Fusebox was an American contemporary Christian music band from Atlanta, Georgia and Nashville, Tennessee. They were formed in 2000 and disbanded in 2006. The frontman of the band was Billy Buchanan. They released, Lost in Worship, with Inpop Records and Elevate Records, in 2002. Through the same label, they released Once Again in 2004, and saw the single, "Once Again", placed on the Billboard Christian Songs chart.

==Background==
The contemporary Christian music and Christian rock band formed in Atlanta, Georgia and Nashville, Tennessee, in 2000. They count as their members, lead vocalist and bass guitarist, Billy Buchanan, guitarists, Brad Duncan, Nash Overstreet, Tim Braisted and Reggie Terrell (also on keys), bass guitarists, Steve Conrad and Tim Braisted, and drummer and background vocalist, Guy Roberts.
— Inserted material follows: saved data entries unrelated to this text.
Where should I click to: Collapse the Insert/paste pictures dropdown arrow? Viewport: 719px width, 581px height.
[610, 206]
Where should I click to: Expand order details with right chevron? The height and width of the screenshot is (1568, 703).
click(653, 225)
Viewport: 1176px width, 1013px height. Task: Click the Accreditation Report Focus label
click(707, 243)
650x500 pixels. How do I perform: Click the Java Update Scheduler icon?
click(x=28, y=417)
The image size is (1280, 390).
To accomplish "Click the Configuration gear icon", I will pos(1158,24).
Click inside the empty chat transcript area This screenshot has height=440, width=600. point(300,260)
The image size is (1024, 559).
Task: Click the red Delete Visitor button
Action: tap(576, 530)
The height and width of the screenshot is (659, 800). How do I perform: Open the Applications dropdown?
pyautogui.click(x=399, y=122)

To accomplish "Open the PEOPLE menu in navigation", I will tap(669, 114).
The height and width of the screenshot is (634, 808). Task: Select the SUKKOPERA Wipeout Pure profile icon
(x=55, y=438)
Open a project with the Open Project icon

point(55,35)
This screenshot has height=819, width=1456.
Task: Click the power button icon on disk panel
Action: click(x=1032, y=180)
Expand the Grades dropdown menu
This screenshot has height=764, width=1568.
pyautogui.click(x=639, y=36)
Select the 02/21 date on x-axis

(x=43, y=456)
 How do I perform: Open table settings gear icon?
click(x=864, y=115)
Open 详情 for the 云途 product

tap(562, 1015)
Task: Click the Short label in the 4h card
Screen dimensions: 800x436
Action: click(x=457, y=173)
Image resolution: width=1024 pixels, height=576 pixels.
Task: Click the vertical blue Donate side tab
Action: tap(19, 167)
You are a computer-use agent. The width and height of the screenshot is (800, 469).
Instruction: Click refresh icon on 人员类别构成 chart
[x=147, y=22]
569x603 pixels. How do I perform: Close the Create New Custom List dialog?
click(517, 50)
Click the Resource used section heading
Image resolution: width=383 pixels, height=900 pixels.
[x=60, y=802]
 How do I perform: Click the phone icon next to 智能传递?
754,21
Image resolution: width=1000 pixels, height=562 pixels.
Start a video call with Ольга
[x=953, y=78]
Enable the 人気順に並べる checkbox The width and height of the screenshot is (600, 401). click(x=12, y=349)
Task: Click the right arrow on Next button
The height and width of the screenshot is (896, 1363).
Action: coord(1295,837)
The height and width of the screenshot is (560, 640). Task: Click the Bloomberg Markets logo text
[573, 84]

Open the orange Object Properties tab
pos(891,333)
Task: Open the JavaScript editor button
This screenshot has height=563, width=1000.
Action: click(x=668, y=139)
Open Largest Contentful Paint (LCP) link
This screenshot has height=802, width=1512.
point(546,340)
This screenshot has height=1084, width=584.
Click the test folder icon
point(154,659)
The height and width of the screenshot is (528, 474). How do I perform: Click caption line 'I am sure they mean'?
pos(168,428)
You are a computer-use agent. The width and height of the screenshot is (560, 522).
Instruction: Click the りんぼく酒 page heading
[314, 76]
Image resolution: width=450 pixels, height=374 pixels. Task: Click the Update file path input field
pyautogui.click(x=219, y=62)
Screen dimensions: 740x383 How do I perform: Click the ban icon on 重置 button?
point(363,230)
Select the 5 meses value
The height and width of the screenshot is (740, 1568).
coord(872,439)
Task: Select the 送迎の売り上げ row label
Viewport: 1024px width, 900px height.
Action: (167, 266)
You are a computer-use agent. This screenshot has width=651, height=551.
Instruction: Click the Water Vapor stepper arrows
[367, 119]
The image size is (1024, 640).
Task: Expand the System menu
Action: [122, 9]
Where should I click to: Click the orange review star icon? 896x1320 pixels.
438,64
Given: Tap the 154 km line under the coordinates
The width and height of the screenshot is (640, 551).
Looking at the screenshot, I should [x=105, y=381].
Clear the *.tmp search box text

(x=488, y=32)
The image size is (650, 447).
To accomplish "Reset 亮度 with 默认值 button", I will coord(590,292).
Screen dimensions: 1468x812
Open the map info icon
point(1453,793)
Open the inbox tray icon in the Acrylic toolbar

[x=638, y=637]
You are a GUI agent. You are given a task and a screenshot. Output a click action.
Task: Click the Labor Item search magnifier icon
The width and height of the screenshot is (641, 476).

The group disbanded in 2006, after they released two albums, and those were with Elevate Records and Inpop Records.

==Music history==
The group formed in 2000 with their first major label release studio album, Lost in Worship, by Inpop Records and Elevate Records, which released on February 26, 2002. Their second album with the aforementioned labels, Once Again, released on June 15, 2004. The single, "Once Again", charted on the Billboard magazine Christian Songs chart at No. 32.

==Members==
- Members
- Billy Buchanan – lead vocals, bass, acoustics
- Guy Roberts – drums, background vocals
- Tim Braisted – guitar, bass
- Reggie Terrell – keys, guitar
- Nash Overstreet – guitar
- Brad Duncan – guitar
- Steve Conrad – bass
- Justin Mackey - guitar, background vocals
- Ben Rodriguez - guitar

==Discography==
- Studio albums
- Lost in Worship (February 26, 2002, Elevate/Inpop)
- Once Again (June 15, 2004, Elevate/Inpop)
- EPs
- The Modern Worship EP (2001, Independent)
- The Modern Worship EP (2005, Independent)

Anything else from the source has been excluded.